In questo periodo, nel quale l’emergenza del coronavirus è ormai divenuta globale, stanno emergendo una serie di studi e ricerche per capire proprio quali fattori stiano contribuendo all’espansione del Covid-19. Pare esservi una diretta correlazione con le condizioni meteo-climatiche, non dissimili fra Cina e Italia.
Come se non bastasse, il virus parrebbe più facilmente veicolato dall’inquinamento. Così si spiegherebbe l’escalation incredibile che ha colpito la Val Padana, con epicentro in Lombardia. Pare che le polveri sottili siano responsabili di una più marcata virulenza di contagio, anche se il tema è oggetto di approfondimenti.
La Val Padana è d’altronde una delle aree più inquinate d’Europa e l’esplosione sarebbe avvenuta circa da metà febbraio o poco prima, momento nel quale l’aria risultava particolarmente insalubre. Da lì è partita un’accelerazione dei contagi, che ad oggi è ancora attivissima e non ha raggiunto il picco.
A rivelare questo nesso con l’inquinamento è lo studio della Società italiana di medicina ambientale (Sima) insieme alle Università di Bari e di Bologna, che hanno esaminato i dati pubblicati sui siti delle Agenzie regionali per la protezione ambientale, incrociandoli con i casi di contagio riportati dalla Protezione Civile.
Le polveri sottili sarebbero i vettori del Coronavirus. Potrebbe essere questa la ragione per cui il virus si è espanso così veloce e “cattivo” in Pianura Padana. Il particolato atmosferico costituisce inoltre un substrato che può permettere al virus di rimanere in vita nell’aria per un certo tempo, nell’ordine di ore o giorni.
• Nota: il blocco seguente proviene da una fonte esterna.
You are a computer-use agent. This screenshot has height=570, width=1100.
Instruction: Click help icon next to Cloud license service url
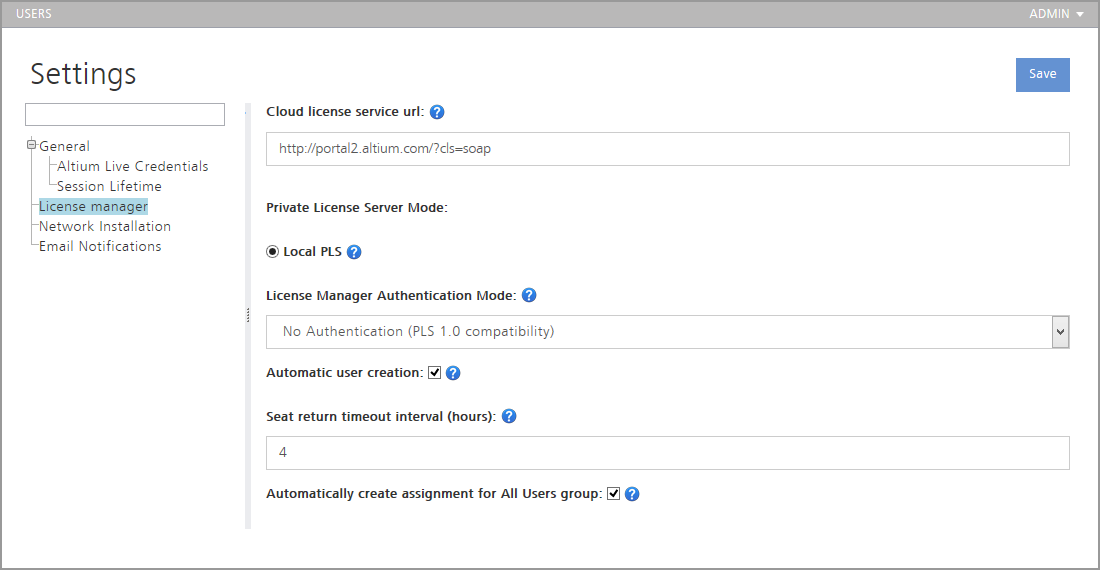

Nell’analisi dei dati delle centraline di rilevamento delle ARPA, si è evidenziata una relazione tra i superamenti dei limiti di legge delle concentrazioni di PM10 registrati nel periodo 10-29 febbraio e il numero di casi infetti da #COVID19 aggiornati al 3 marzo.
In Pianura Padana si sono osservate le curve di espansione dell’infezione che hanno mostrato accelerazioni anomale, in evidente coincidenza, a distanza di 2 settimane, con le più elevate concentrazioni di particolato atmosferico, che avrebbero esercitato un grosso impulso alla diffusione virulenta dell’epidemia.
Inoltre l’elevato tasso di letalità, sempre in riferimento alla Lombardia, viene in qualche modo lo stesso attribuito all’esposizione ai patogeni inquinanti, con conseguenze alle vie respiratorie che più facilmente subiscono una rapida compromissione a seguito dell’attacco del virus.
Se a ciò si unisce l’anzianità della popolazione che spesso soffre di qualche altra patologia, ecco spiegato questo triste conto così elevato delle vittime. Purtroppo ciò che emerge è che l’inquinamento ha aperto un’autostrada alla diffusione dell’infezione e l’Italia ha pagato il prezzo più pesante.